The lack of a uniform way for qualitative and quantitative evaluation of vaccine candidates under development led us to set up a standardized scheme for vaccine efficacy and safety evaluation. We developed and implemented molecular and immunology methods, and designed support tools for immunization data storage and analyses. Such collection can create a unique opportunity for immunologists to analyse data delivered from their laboratories.
We designed and implemented GeVaDSs (Genetic Vaccine Decision Support system) an interactive system for efficient storage, integration, retrieval and representation of data. Moreover, GeVaDSs allows for relevant association and interpretation of data, and thus for knowledge-based generation of testable hypotheses of vaccine responses.

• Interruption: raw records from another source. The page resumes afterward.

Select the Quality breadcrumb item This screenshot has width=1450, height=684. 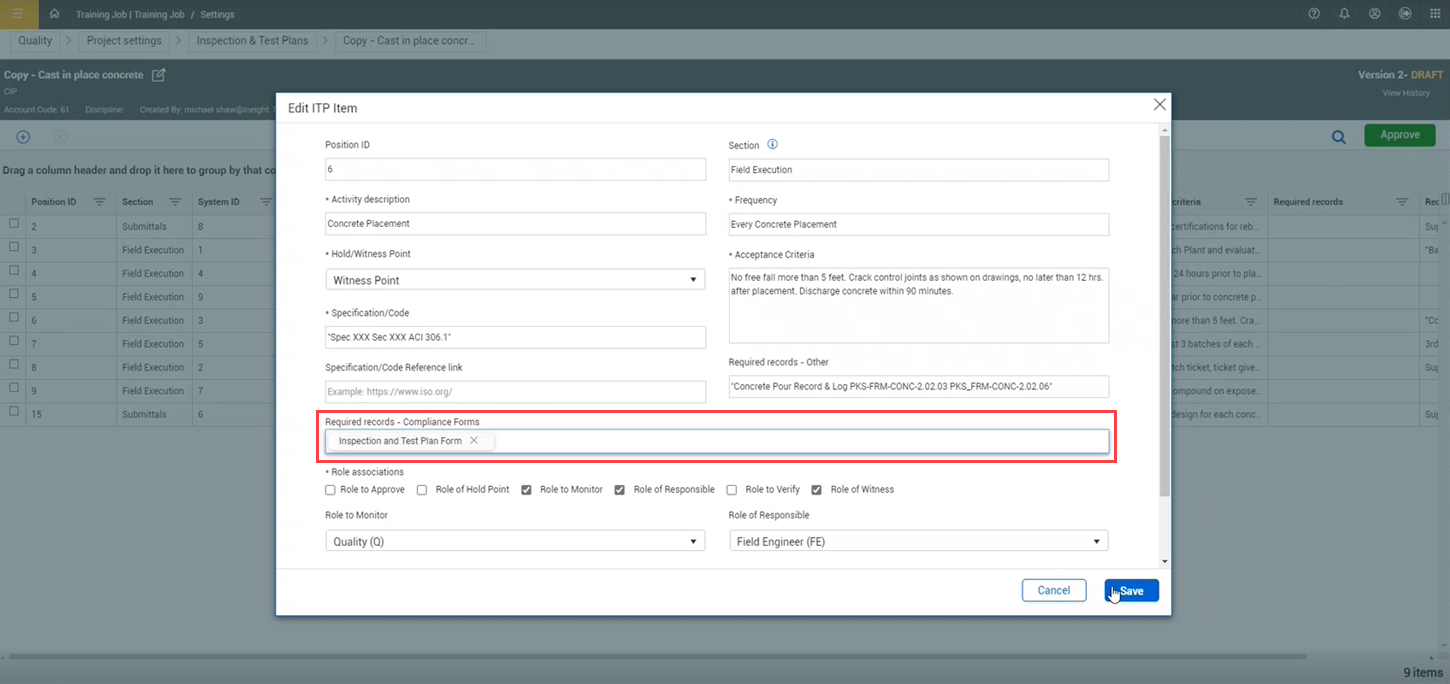[x=34, y=41]
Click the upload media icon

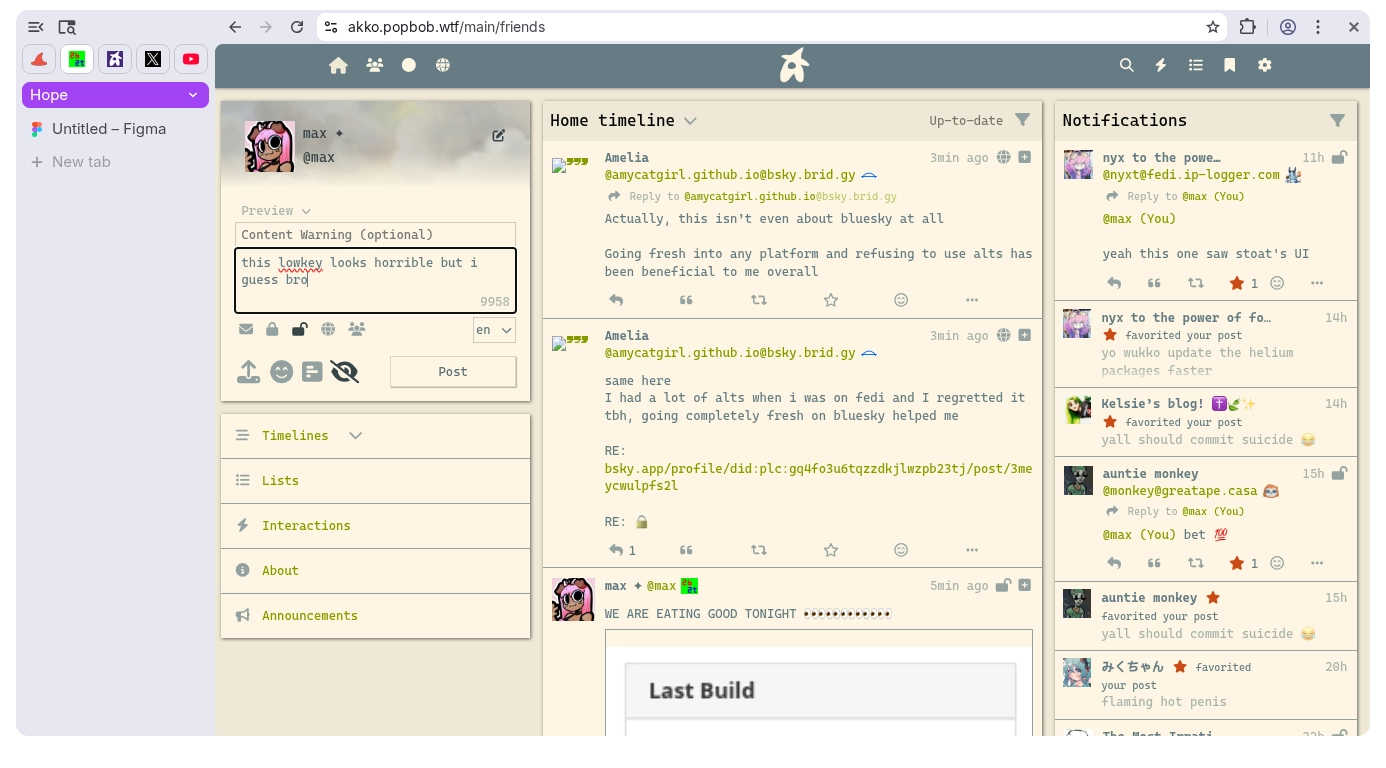[x=249, y=372]
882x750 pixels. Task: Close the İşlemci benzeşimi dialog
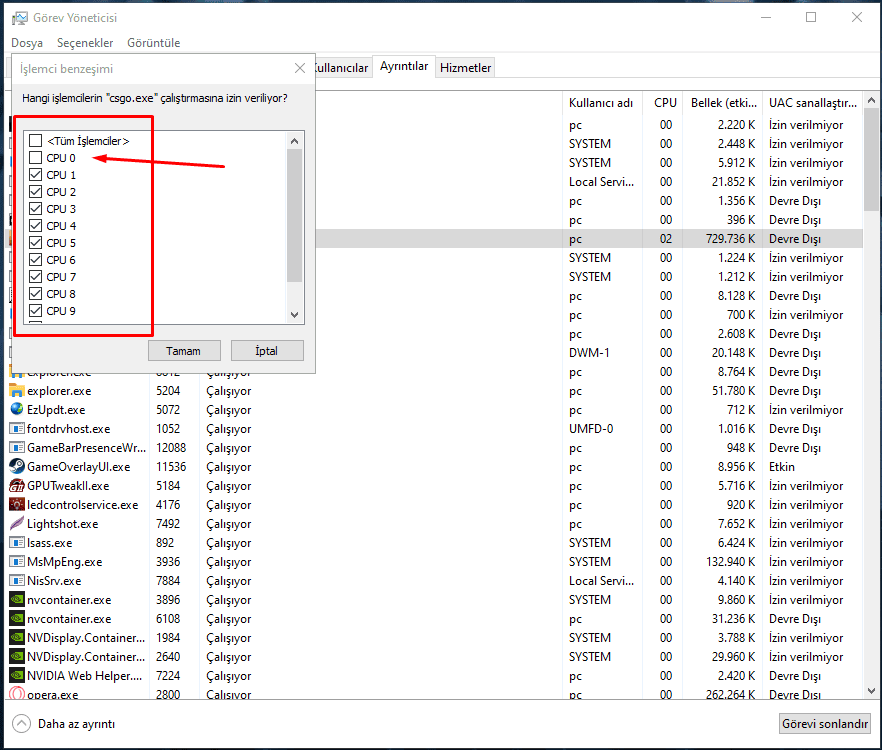[300, 68]
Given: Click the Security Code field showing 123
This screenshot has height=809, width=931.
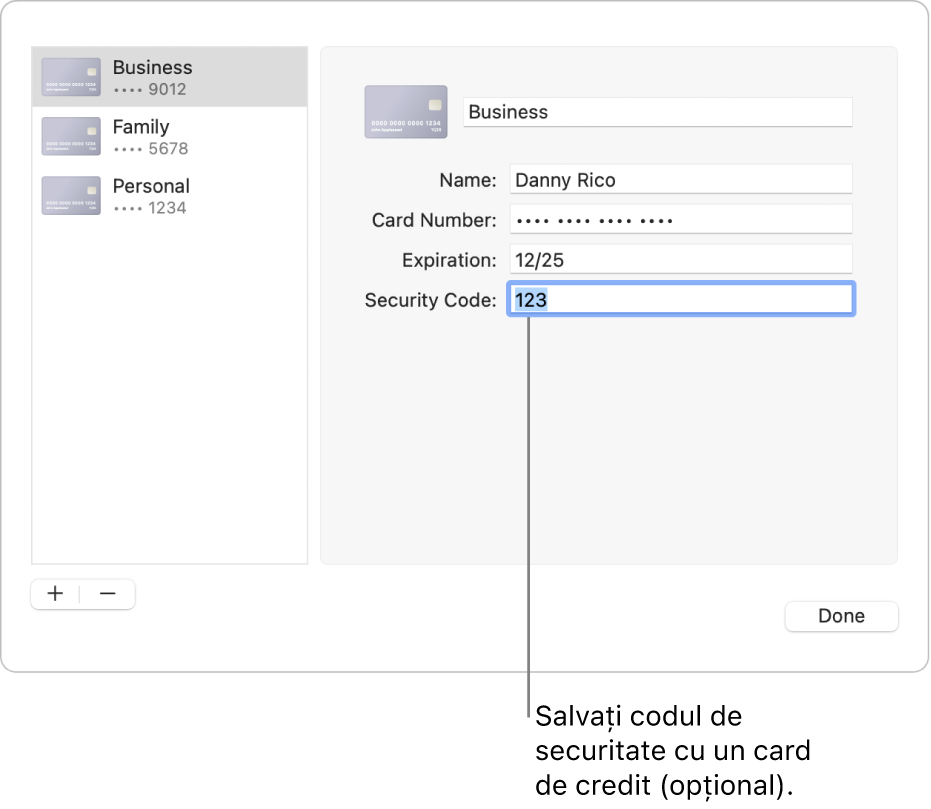Looking at the screenshot, I should 681,299.
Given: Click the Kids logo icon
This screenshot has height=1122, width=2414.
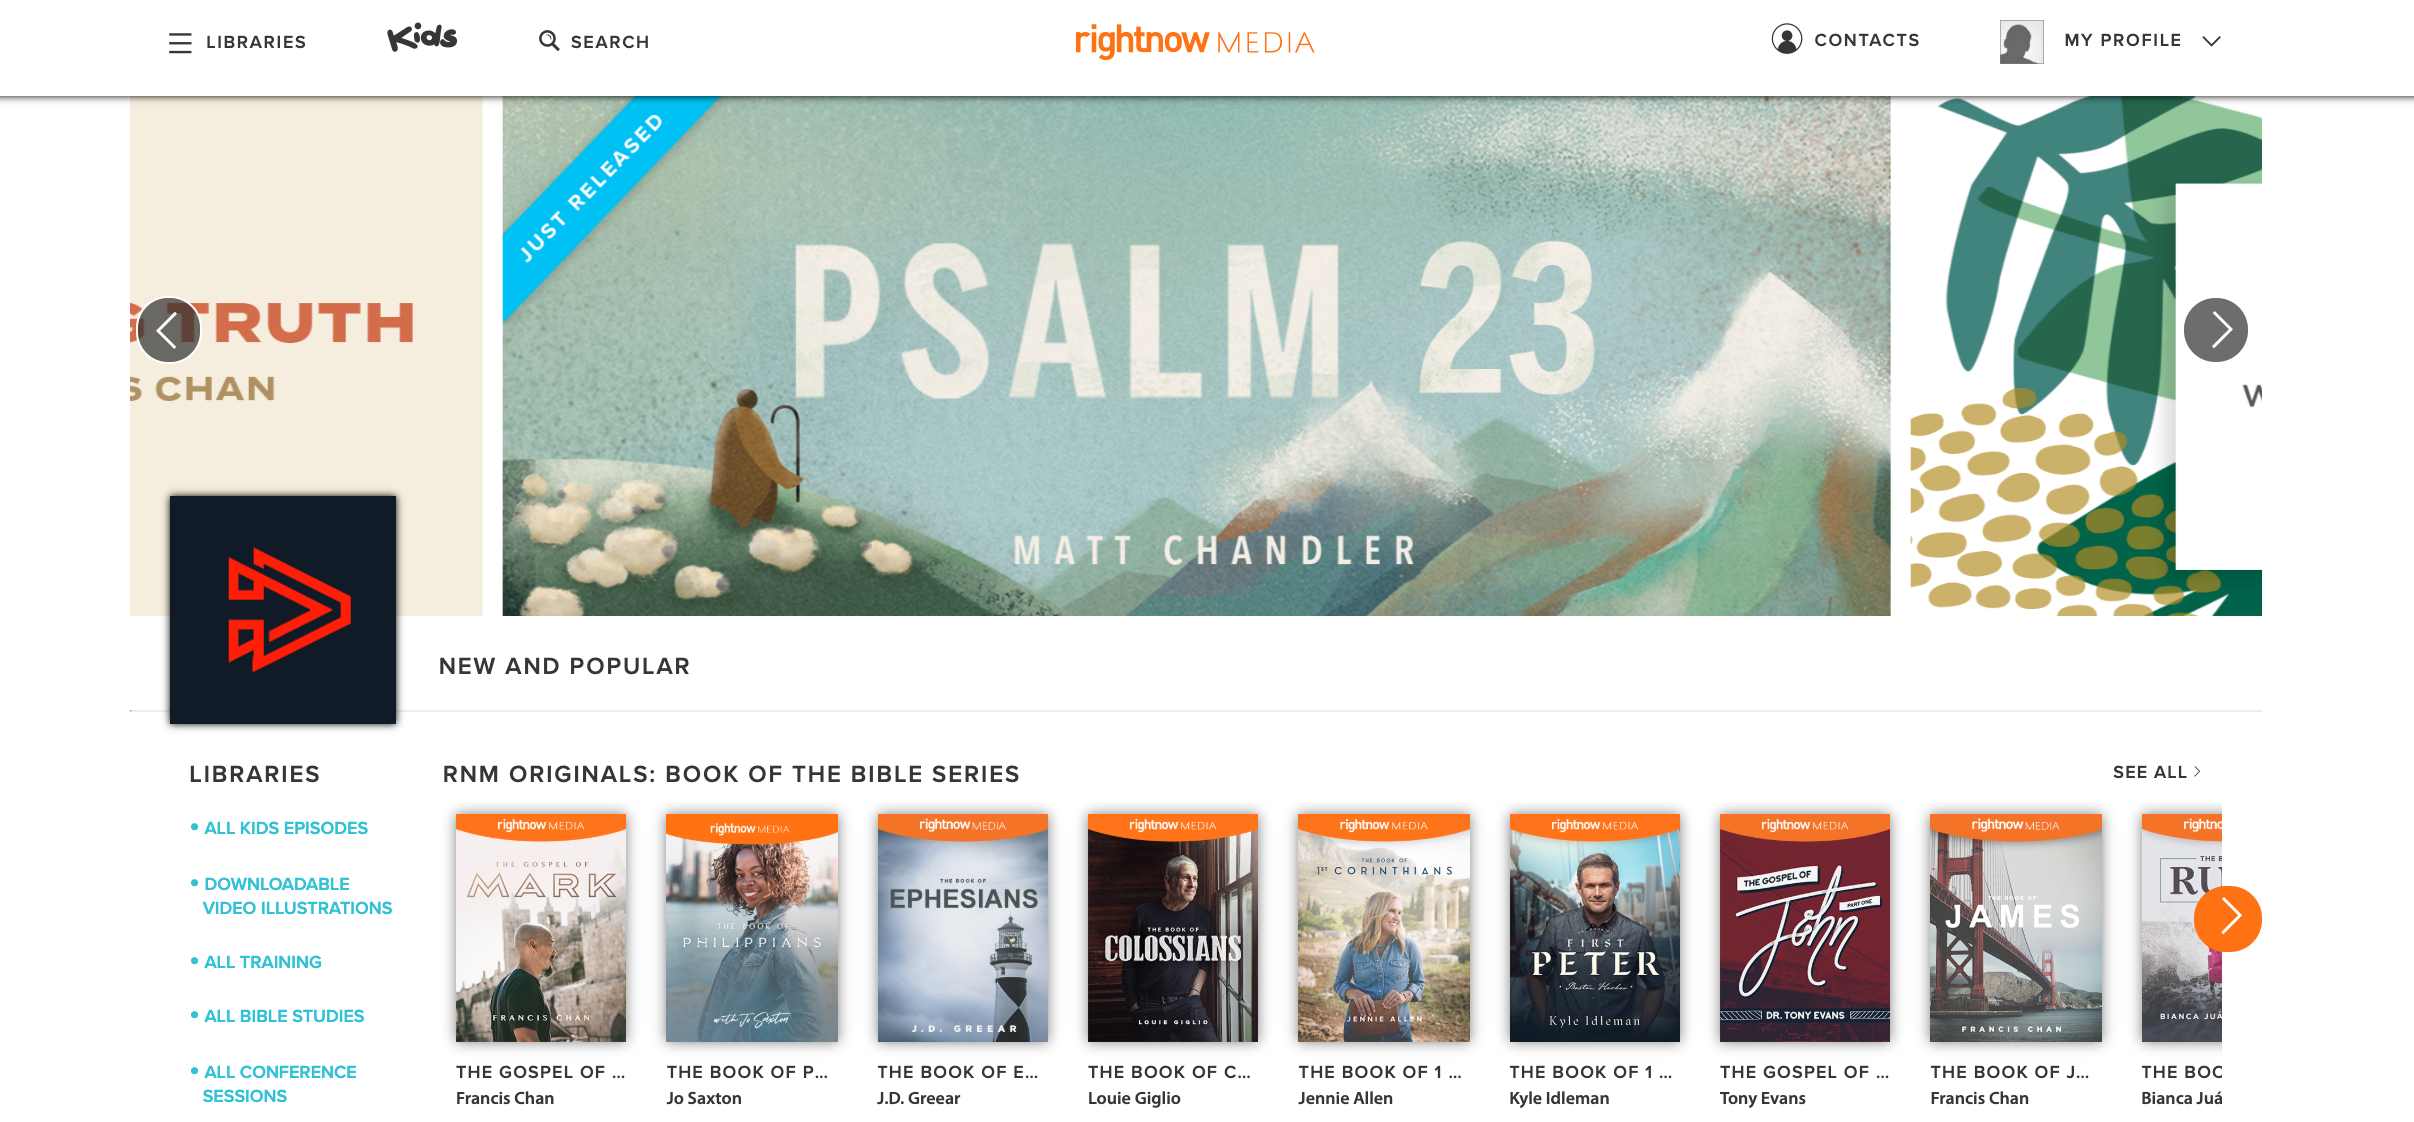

GeVaDSs has been tested by several laboratories in Europe, and proved its usefulness in vaccine analysis. Case study of its application is presented in the additional files. The system is available at: http://gevads.cs.put.poznan.pl/preview/(login: viewer, password: password).
The system was implemented using PHP, Perl, R and PostgreSQL on the server side. Client side was created using Adobe Flex 3 technology and Action Script 3.
For a while I used to work as a system administrator. My day to day job was to make everything IT-related operate optimally. Provide a reliable, safe, optimized infrastructure. The nature of this job is controlling changes in the environment. But to control is to make things slow. For large deployments this includes opening tickets, coordinating, long queues, etc.
The developers, on the other hand, want to release the product as fast as possible. Regardless of security risk, downtime, or any other risk.
To solve this paradox I experimented with a fresh - back in 2009 - concept of DevOps. It’s a philosophy about changing the perspective on responsibility. From the book DevOps Cookbook by Gene Kim:
DevOps means caring about your job enough to not pass the buck, wanting to learn all the parts as a whole, and not just your little world. People need to actually work with each other and not just occupy space next to each other. That means Developers need to understand the infrastructure, and Operations people need to understand code.
In other words, business as usual. I was doing exactly the same before I promoted myself to a DevOps from an ordinary SysOp. I can’t imagine being a system administrator that does not understand the code or is not willing to learn new things about his environment. To me it was always a part of the job. But anyway, here is what I did to make the GEVADSS development run smoothly:
A staging server was set up to assemble and test the service. Clicking one button started synchronization with a production server. The website was reloaded to cache and then served to clients.
I didn’t see anything new there. Just a proper deployment environment. It worked fine. You don’t need to call yourself a DevOps. It’s enough to be curious and willing to create value for other people.